Your Connected Notes Hide Stories You Probably Don't See
How to read between the lines of interconnected information.
My colleague messaged me to ask for my opinion. He depicted a part of our data model as a so-called Entity-Relationship Diagram or ERD. It’s a handy diagramming convention that allows you to express things that are meaningful to your business and their relationships with each other.
His architecture had two entities, a Book and an Author, and looked something like this:
In the diagram above, the relationship, expressed in “chicken leg notation”, indicates that an Author could have written zero or many Books. A Book, however, should always have at least one Author.
This could have made sense if we designed software dedicated solely to authorship. But what if we also wanted to capture information on CEOs of various companies? We could model it like so:
This works well until, one day, the CEO decides to write a Book. What should we do if that happens?
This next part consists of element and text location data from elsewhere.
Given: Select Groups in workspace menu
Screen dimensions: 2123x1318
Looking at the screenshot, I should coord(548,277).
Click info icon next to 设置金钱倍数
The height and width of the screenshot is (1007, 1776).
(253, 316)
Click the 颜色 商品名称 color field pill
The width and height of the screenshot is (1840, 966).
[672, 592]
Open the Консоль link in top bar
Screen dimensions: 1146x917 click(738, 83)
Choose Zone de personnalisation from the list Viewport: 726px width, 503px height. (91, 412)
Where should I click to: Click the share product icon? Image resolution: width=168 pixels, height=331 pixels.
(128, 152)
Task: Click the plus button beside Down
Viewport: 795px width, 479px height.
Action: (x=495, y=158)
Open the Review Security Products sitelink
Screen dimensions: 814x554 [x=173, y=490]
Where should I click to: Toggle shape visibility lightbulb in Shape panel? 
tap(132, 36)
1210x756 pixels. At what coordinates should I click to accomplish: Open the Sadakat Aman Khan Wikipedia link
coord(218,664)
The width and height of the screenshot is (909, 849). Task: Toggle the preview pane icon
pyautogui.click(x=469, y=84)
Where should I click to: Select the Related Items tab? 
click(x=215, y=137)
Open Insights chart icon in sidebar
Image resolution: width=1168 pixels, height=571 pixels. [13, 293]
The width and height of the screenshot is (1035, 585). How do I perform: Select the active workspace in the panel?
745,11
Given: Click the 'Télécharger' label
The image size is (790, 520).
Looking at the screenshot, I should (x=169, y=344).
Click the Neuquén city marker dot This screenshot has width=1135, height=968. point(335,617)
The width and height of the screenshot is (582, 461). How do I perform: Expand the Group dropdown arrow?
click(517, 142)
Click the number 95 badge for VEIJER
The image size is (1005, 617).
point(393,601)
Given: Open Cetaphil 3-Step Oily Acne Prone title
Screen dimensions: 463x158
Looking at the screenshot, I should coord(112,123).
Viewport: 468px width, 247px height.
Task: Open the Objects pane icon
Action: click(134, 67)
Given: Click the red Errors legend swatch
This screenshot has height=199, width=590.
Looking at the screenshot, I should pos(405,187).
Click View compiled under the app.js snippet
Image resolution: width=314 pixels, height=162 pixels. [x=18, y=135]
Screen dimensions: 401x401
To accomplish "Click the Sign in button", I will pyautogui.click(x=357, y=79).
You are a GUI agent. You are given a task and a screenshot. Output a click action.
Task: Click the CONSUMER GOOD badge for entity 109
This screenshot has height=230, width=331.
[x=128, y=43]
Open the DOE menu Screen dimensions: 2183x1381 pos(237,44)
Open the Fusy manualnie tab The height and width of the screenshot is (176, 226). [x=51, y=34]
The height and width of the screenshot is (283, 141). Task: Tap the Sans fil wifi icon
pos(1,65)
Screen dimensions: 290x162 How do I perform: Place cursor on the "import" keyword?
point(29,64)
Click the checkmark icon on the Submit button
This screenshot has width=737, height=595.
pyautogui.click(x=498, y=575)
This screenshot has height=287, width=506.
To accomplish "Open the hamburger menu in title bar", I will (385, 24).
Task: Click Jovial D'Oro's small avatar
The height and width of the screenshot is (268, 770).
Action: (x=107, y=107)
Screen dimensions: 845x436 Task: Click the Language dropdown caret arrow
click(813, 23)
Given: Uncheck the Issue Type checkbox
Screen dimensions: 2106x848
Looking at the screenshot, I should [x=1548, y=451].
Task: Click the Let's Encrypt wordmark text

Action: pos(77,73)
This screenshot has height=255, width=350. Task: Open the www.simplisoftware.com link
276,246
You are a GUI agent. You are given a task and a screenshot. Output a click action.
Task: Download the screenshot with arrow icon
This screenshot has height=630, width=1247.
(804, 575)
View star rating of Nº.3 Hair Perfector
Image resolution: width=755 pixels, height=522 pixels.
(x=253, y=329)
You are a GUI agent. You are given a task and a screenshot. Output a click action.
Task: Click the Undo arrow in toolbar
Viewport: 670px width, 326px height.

There are several ways of dealing with this, and they all stink. We could:
Create a duplicate for the CEO in the Author table and connect him to his new Book.
Do the opposite: copy the Author’s record into the CEO table and add his Company as a connection.
Create a new connection between the Author and the CEO entities as an identity bridge.
Even though it looks like we’ve solved the problem, we’ve introduced bigger ones. By doing those things, we’ve either duplicated information or created unnecessary plumbing. As a result, we now have to make sure our duplicates don’t get out of sync, and we’ll have to maintain the Author ←→ CEO link as a bonus. On top of that, it’s still not evident that two records in two different places represent the same person. What if the Company goes bankrupt? What if the person’s no longer the CEO?
A Better Way
Early optimisation is the root of all evil.
—SEASONED ENGINEERS
Don’t overtighten your design. An Author or a CEO is nothing but a particular case of a more generic Individual.
The only thing that turns an Individual into an Author is if he wrote (←→) a Book; the only thing that turns an Individual into a CEO is if he established (←→) a Company.
The presence or absence of a connection conveys a lot of information.
Now, we can add or remove entities without butchering the model, and we’ll never lose data in the process. The facts about the Individual are not limited to the entity itself. A lot of them are hidden in their relationships with the environment.
Try replacing entities with your notes; the same principles still apply.
When your knowledge management system matures and you transition to the fun part, connecting them, it’s easy to overlook that links can convey as much information as the notes you’re connecting. There are instances when the information belongs not in the note but in its relationship to other notes.
Don’t make anything too specific too early in the process. Don’t prematurely overtighten your classification, such as folders, tags, connections, and naming conventions. The absence of information is itself information. Pay attention to relationships and the intel they hide.
Read between the lines.